Kein einziger Regentag hat uns die Rundfahrt um Jamaica verdorben; wer Regen liebt, muss ihn aufsuchen, nachmittags in den Bergen. An den Küsten ist es immer gleich heiß, solange sich nicht gerade eines der Berggewitter verirrt und ein paar Tropfen um sich wirft. Aber die nasse Bescherung ist meist nach einer halben Stunde wieder vorbei.

Nicht dass das alles wäre, was uns als Bilanz der Jamaica-Reise einfällt, während wir in Reading auf der offenen Terrasse beim Dinner sitzen und drüben auf der anderen Seite der Bucht im Purpur der Dämmerung die Lichter von Montego Bay flimmern sehen.
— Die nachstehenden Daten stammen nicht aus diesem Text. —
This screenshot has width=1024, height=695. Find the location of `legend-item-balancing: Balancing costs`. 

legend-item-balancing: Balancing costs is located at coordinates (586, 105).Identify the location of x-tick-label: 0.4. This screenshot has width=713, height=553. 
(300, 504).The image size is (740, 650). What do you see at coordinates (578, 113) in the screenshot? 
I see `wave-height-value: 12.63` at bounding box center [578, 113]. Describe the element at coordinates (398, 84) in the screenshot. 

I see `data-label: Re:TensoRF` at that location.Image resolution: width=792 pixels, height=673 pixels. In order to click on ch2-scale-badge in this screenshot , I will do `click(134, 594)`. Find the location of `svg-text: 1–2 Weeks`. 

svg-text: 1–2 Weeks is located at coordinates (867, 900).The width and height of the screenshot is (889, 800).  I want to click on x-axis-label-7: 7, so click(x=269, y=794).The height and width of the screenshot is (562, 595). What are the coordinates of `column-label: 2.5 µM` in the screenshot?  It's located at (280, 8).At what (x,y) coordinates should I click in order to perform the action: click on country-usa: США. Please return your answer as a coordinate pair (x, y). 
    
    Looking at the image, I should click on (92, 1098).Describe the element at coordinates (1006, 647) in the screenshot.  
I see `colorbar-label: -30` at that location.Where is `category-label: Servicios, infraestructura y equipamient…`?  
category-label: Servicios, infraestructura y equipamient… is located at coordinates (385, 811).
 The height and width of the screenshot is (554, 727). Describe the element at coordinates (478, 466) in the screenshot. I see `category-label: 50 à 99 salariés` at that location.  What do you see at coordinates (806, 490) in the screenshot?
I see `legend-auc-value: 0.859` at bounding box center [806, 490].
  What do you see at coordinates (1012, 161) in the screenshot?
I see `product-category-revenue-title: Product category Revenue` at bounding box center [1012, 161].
Aber für ein Schlusswort ist es noch zu früh, denn morgen verlassen wir zwar diese komische Yah-mon-Insel, kommen aber noch ein paarmal zurück, bevor wir uns endgültig aus der Karibik verabschieden. Wir haben verdammte Lust, noch ein paar Winkel dieser Gegend zu inspizieren und herauszufinden, ob man überall so flapsig und dollargierig ist wie auf Jamaica.